WTF is a blockchain?
(This will be part one of a series because there are many aspects of "blockchain" to consider. Here I will start with "blockchain as a data structure" in the context of Bitcoin. The next post will consider "blockchain as a technology".)
A blockchain is a chain of blocks.
💯A blockchain is a type of data structure uses a chain of blocks to manage circulation of digital currencies such as Bitcoin, Litecoin, and Ethereum (to name 3 of thousands).
WTF is a data structure?
💯A data structure in computer science refers to the format that we use to hold data.
For example, let's say that our data is names of people. We can hold the data in a list format using a data structure called an ArrayList:
[Alice, Bob, India, Grayson, Latoya, Ivan, Stacey, Treyvon]
Imagine that this list of names actually represents a genealogy. We could use a different data structure to indicate the relationships between each of the names. A good way to do that would be using a LinkedList:
Now we have a data structure to which we can apply some meaning--"Alice was the child of Bob, Bob was the child of India, India was the child of Grayson, Grayson was the child of Latoya, Latoya was the child of Ivan, Ivan was the child of Stacey, and Stacey was the child of Treyvon."
💯A blockchain is very similar to a LinkedList. Each item in the the list is called a block and the blocks are linked together to form a chain.
WTF is a block?
💯A block is a data structure that acts as a container to hold transactions. Every block has two parts:
- The block header
- A Merkle tree
WTF is the block header?
💯The block header contains metadata (aka summarizing information) about the block. The most pertinent metadata are:
- the hash of the previous block that this block is linked to
- the "Merkle root", which is the name for the label that references this block's Merkle tree
WTF is a hash?
💯A hash is what we call the output of a hash function. Blockchains use cryptographic hash functions to produce hashes.

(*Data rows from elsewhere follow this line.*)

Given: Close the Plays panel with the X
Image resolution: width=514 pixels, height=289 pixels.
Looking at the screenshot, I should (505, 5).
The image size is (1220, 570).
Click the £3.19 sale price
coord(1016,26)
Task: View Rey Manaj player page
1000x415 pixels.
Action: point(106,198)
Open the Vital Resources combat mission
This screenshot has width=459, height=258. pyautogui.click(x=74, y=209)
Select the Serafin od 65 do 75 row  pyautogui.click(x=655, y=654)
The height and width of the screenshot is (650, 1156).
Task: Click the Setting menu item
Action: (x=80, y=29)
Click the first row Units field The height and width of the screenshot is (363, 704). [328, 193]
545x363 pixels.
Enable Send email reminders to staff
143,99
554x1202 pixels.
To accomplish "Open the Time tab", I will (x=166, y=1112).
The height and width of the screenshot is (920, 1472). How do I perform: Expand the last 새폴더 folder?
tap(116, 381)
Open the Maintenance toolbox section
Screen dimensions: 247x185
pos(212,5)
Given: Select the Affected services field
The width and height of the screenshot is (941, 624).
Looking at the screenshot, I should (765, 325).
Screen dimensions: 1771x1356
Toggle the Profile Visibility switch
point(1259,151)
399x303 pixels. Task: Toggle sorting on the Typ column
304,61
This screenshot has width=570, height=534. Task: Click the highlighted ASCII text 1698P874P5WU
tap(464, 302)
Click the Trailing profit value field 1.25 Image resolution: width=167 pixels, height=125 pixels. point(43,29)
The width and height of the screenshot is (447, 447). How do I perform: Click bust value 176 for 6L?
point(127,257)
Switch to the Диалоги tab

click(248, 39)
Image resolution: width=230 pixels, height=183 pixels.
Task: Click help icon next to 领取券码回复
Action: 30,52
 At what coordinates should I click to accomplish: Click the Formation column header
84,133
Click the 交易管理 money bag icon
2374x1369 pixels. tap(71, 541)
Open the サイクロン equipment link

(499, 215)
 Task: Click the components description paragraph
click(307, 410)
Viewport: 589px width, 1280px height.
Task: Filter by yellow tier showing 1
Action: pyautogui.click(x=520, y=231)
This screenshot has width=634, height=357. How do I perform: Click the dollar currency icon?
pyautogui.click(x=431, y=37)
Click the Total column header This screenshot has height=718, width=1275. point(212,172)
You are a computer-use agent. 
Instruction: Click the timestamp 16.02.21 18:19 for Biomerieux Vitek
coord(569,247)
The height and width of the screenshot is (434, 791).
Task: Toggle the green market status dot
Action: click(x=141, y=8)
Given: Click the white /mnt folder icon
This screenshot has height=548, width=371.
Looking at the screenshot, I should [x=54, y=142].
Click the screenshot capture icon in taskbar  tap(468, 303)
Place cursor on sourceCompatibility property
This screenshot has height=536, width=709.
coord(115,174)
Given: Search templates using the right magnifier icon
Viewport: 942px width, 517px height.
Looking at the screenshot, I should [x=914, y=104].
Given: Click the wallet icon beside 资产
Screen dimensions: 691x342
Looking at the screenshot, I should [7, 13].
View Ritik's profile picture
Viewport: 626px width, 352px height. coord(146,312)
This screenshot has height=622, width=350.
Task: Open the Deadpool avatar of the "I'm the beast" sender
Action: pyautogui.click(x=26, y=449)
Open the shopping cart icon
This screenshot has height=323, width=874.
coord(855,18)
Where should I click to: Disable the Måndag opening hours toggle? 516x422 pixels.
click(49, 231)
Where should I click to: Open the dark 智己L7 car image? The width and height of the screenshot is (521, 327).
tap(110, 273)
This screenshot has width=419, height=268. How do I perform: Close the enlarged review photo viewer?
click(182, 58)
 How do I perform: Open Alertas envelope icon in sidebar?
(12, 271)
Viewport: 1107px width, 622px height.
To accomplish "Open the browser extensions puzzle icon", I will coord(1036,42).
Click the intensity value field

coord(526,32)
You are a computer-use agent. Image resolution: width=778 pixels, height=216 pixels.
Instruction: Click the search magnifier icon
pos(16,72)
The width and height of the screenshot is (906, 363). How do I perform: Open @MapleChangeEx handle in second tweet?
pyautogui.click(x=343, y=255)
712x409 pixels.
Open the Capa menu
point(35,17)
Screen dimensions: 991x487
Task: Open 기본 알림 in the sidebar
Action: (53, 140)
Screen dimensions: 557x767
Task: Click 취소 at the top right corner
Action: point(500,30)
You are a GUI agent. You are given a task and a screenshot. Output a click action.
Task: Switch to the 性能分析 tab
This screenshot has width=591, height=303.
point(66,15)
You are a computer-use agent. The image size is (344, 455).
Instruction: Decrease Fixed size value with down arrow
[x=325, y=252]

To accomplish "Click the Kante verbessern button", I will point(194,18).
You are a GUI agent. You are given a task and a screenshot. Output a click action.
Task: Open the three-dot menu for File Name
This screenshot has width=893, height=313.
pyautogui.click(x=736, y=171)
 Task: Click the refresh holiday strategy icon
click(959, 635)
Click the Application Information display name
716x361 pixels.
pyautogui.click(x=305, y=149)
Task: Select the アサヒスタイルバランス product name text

WTF is a cryptographic hash function?
💯A cryptographic hash function takes some input and produces an output that is a unique identifier for the input. If we use the sha256 hash function, every time we hash the name Alice as an input, we will get 3bc51062973c458d5a6f2d8d64a023246354ad7e064b1e4e009ec8a0699a3043 as an output.
hash_sha256("Alice") = '3bc51062973c458d5a6f2d8d64a023246354ad7e064b1e4e009ec8a0699a3043'
Hashes are useful because they allow us to efficiently identify data of any type or size.
In a blockchain, every block is hashed and the hash output is placed in the header of the block that comes after it. This defines our linkage relationship between blocks. Now we can add more detail to our blockchain visual:
block4 block3 block2 block1 |header4 | |header3 | |header2 | |header1 | | hash(block3)| -> | hash(block2)| -> | hash(block1)| -> | hash(nothing)| | Merkle root4| | Merkle root3| | Merkle root2| | Merkle root1 | |Merkle tree4 | |Merkle tree3 | |Merkle tree2 | |Merkle tree1 |
Note: This is similar to our genealogy example, in the sense that the left-most block is the "youngest" (i.e. was added to the blockchain most recently) and the right-most block is the "oldest".
WTF is a Merkle tree?
💯A Merkle tree (also called hash tree) is a binary tree data structure where all of the leaves are transactions and everything else in the tree (the non-leaves) are hashes of the child items below them. The top-most item in the Merkle tree is called the Merkle tree root or "Merkle root".
WTF is a binary tree?
💯A binary tree is a data structure where each item, called a node, can have no more than two direct descendants (aka children) that link to it. The linkages are very similar to the ones we saw with the LinkedList. An example of a binary tree could look like this:
[Treyvon] ^ ^ / \ [Stacey] [Sean] ^ ^ ^ ^ / \ / \ [Ivan] [Imani] [Maisie] [Matthew]
We can apply meaning to this binary tree and say "Treyvon had two children, Stacey and Sean. Stacey had two children, Ivan and Imani. Sean had two children, Maisie and Matthew." The leaves are the nodes at the very bottom of the tree (e.g. Ivan, Imani, Maisie and Matthew). Everything else above we call non-leaves (e.g. Treyvon, Stacey, and Sean). The top-most node in the tree is called the root.
A blockchain Merkle tree has transactions (we use "tx" to represent "transaction") as the leaves and hashes as the non-leaves. The top-most hash is the Merkle root:
[hash(children)] ^ ^ / \ [hash(children)] [hash(children)] ^ ^ ^ ^ / \ / \ [tx1] [tx2] [tx3] [tx4]
So what you're saying is...
To create our blockchain we first produce hashes of transactions. Then we hash those hashes, and hash those hashes until we get a single hash that is the Merkle root. We then store this information in a block along with the hash of the preceding block, which effectively links our newest block to the rest of the chain.
This is what enables a blockchain to act like a ledger of transactions. Transactions are constantly being included in blocks that are constantly being added to the same chain. So we have every transaction recorded in one place.